As I say, I'm no expert, and also no Portuguese speaker, so I can't comment authoritatively on the subject matter and themes of the record, though apparently football is well to the fore on several tracks as Ben is an enthusiastic Flamengo fan and has returned regularly to the sport throughout his career for the basis of his music, not unnaturally as it's such a central theme for the Brazilian nation and a particular signifier for a specific kind of communal joy. He's also less explicitly political than many of his contemporaries but otherwise I'll doff a cap to my own sheer ignorance and just post links to other articles with greater background detail on the record at a later date.


The music speaks more than loudly enough for itself regardless. It's deeply layered. To quote the excellent Perfect Sound Forever website's thoughts on the subject, 'Africa Brasil's soaring beat make it that rarest of things, a dance album that revolutionized all areas of popular music.'  There is something generally revolutionary here, a focused intensity and vision that is hard to contain sufficiently in words. The record is probably best known for its reworking of an old Ben track Taj Mahal that Rod Stewart plundered for his considerably less magical global smash Do Ya Think I'm Sexy?. Stewart was subsequently sued by Jorge and forced to settle out of court. Sadly the sheer familiarity of the hook make it the least captivating track on the record for me. It should have been left well enough on its own.

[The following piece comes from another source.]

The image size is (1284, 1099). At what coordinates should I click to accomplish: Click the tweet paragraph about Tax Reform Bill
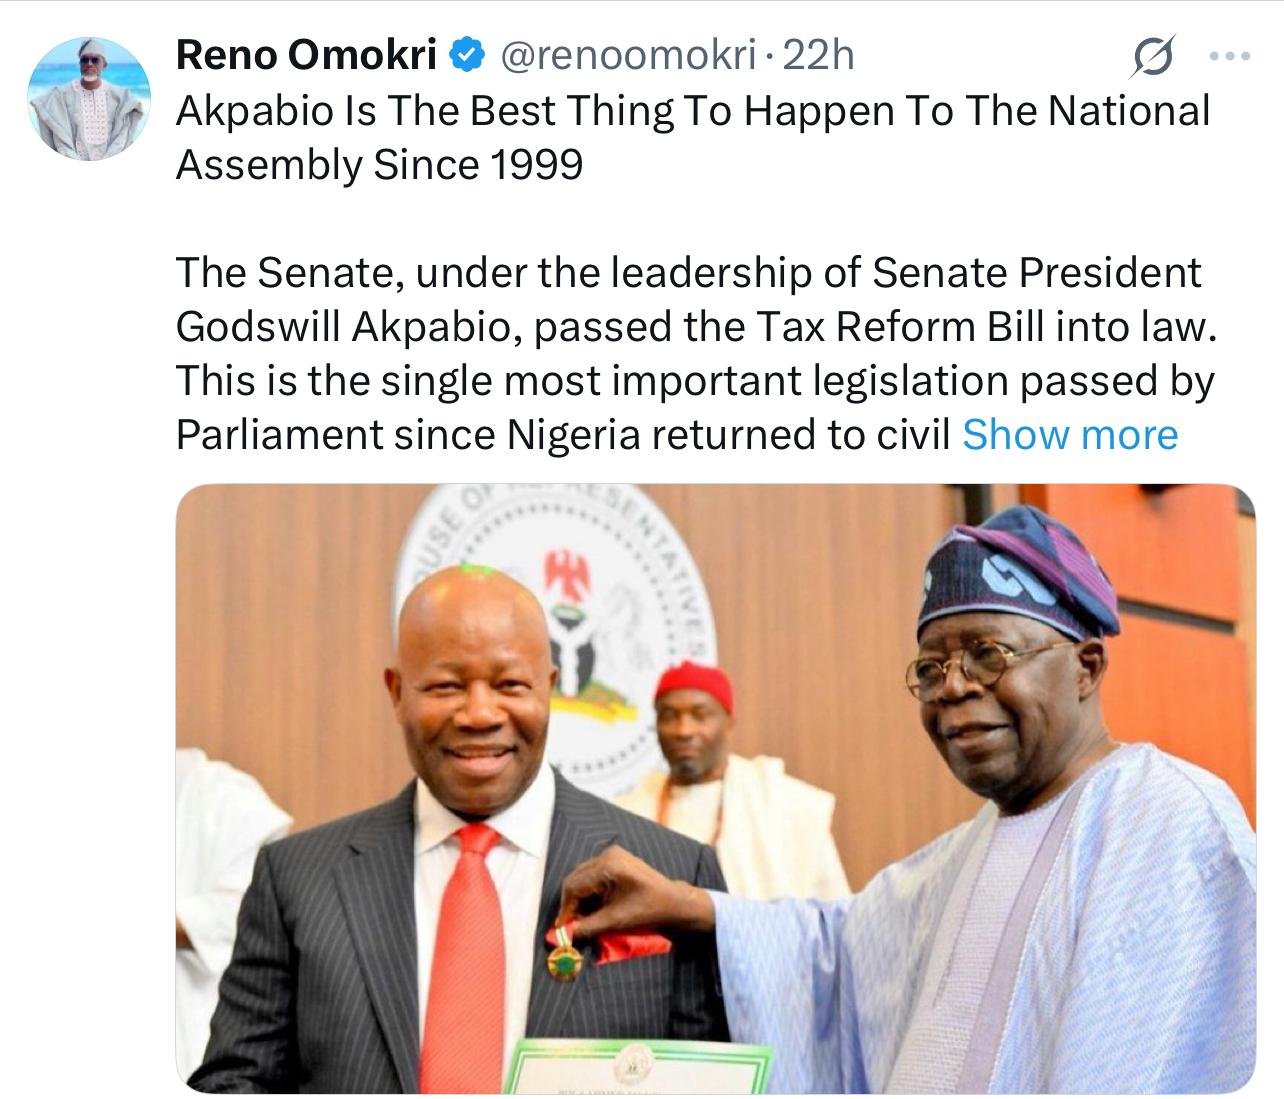[695, 353]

It's chillingly cold outside my window, as it has been for weeks up here in Newcastle, with a biting north easterly wind that feels as if it's sure to endure forever, but it's always deeply warm inside this album. The rhythms speak of a whole life and consciousness that seem so far away from us here in the Northern Hemisphere. Pattered bongos, breathy vocals, scattered but tight percussion, fluid and assured guitar from Ben himself, echoes of influences north and east of the location this was actually recorded and released from. Most of all, it's imbued with the sound and feel of the Amazon, both jungle and river which I'm sure all Brazilians are eternally conscious of.



The album gets slightly deeper, darker and funkier on its second side without ever losing sight of itself as a hugely unified record and statement. Fans of City of God, that remarkable film about Rio Favela gangster life of the same period as this was made, from more than ten years back, will appreciate the essential urban rhythms of the record and the light and darkness in Brazil's soul that it speaks of.

 

One of the best elements of the record as with all great Brazilian records is the Portuguese language that it's sung in itself. Such a great, rhythmic tongue, and so immersed in culture and shared experience, both good and bad, Ben particularly shows a huge understanding of it and the culture he belongs to here. His words, and there are lots of them on this album, ride the music they're bedded on with a quite remarkable certainty of where this is all going.



As the record rides towards its inevitable departure and its title track, as a river does towards its sea, it's cooly confident of its own greatness and never once  puts a step out of place. You can't help but ride along with it, safe in its rhythms. Each track flows into the next as the album tightens its grip and works its way into you. 


I've done my best with this review, unable to fully do this quite supreme album justice, in ignorance of all of the ingredients that have contributed to its gestation and creation but at least partially conscious of its pure genius. Try it yourself and see if you concur! While I hunt down my own vinyl copy.